Orlen Trading Switzerland made prepayments for the purchase of crude oil from Venezuela and Sudan through “intermediaries that Orlen has never used before,” but the oil was never delivered, Fąfara said. He added that these small intermediaries were based in Dubai and other parts of the Middle East, but no document confirming their connection with Hezbollah was found in Orlen. – We are trying to recover this money, but it is very complicated – said Fąfara.

Merger of Orlen with Lotos

“FT” reminds that in 2022 Orlen finalized its most important transaction, taking over its domestic rival – Lotos. To overcome EU antitrust concerns, Orlen sold shares in the Lotos refinery in Gdańsk to Saudi Aramco and 417 gas stations to the Hungarian company MOL.

But in February, the Supreme Audit Office issued a report in which it stated that Saudi Aramco paid PLN 3.5 billion less for its shares in the Gdańsk refinery than their value, and that the transaction created a threat to Poland's security because it gave Saudi Aramco the opportunity to cut off supplies. fuel.

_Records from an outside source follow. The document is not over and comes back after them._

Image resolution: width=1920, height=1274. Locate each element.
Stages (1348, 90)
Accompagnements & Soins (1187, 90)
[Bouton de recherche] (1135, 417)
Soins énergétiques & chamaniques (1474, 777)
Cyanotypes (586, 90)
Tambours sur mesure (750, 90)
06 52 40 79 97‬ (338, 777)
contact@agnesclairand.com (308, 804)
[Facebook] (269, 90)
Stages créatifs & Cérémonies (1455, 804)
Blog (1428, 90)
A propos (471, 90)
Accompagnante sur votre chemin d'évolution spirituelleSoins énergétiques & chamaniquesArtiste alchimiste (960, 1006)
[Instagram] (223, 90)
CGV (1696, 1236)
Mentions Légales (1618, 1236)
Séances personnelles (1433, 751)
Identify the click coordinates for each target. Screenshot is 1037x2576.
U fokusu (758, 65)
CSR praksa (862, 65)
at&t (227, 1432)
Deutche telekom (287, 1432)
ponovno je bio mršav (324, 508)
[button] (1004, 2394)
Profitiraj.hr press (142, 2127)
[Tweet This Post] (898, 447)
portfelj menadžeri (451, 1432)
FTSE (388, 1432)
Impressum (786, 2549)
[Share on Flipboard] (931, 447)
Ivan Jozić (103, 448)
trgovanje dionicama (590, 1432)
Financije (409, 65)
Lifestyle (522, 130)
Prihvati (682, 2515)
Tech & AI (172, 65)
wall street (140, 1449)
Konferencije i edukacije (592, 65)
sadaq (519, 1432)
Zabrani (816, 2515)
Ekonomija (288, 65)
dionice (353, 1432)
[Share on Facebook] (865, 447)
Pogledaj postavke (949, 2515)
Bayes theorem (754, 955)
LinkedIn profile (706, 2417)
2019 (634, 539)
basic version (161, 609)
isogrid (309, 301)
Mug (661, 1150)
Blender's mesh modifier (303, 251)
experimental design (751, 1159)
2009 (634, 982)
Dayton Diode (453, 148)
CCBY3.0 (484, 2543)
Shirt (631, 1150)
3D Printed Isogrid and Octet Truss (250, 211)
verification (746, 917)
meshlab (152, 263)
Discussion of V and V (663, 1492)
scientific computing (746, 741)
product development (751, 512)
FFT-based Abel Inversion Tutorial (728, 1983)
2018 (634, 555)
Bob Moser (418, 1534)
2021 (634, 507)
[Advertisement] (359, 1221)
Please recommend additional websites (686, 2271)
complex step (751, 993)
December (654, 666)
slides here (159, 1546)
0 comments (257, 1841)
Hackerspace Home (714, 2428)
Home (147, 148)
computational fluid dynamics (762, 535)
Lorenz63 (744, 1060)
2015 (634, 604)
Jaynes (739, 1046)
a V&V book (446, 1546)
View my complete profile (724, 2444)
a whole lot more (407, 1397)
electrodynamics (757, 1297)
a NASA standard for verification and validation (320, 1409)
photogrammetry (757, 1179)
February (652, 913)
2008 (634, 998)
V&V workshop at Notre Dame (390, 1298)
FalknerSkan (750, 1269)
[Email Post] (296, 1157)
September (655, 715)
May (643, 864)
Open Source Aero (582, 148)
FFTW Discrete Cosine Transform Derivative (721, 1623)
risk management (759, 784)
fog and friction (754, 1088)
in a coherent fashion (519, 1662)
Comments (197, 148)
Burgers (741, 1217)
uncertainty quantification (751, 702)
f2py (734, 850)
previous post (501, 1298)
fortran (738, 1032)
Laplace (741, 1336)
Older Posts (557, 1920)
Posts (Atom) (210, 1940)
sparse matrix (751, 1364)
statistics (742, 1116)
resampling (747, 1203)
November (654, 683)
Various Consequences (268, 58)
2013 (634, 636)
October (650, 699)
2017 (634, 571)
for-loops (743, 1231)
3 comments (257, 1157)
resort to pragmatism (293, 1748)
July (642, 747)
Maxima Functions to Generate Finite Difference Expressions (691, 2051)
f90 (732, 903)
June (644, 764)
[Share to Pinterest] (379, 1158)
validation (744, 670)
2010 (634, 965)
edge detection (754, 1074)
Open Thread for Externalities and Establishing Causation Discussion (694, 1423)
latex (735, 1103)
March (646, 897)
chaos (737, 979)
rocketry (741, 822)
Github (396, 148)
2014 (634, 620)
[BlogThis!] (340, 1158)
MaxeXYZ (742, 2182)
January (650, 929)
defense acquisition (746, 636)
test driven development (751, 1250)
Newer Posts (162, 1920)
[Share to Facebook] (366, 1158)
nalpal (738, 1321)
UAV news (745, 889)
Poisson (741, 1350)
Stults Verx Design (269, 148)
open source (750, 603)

Asked whether Saudi Aramco could be forced to divest, Fąfara said “the process is irreversible because it was a key countermeasure imposed by the EU.” Instead, he plans to visit Riyadh soon to discuss “potential joint investments and our future cooperation with Aramco.”

He also described the merger of Orlen with Lotos as “irreversible”, but admitted that he was not convinced whether it brought benefits to the Polish energy market. – From the customers' point of view, the situation is always more comfortable when there is greater competition on the market – said Fąfara.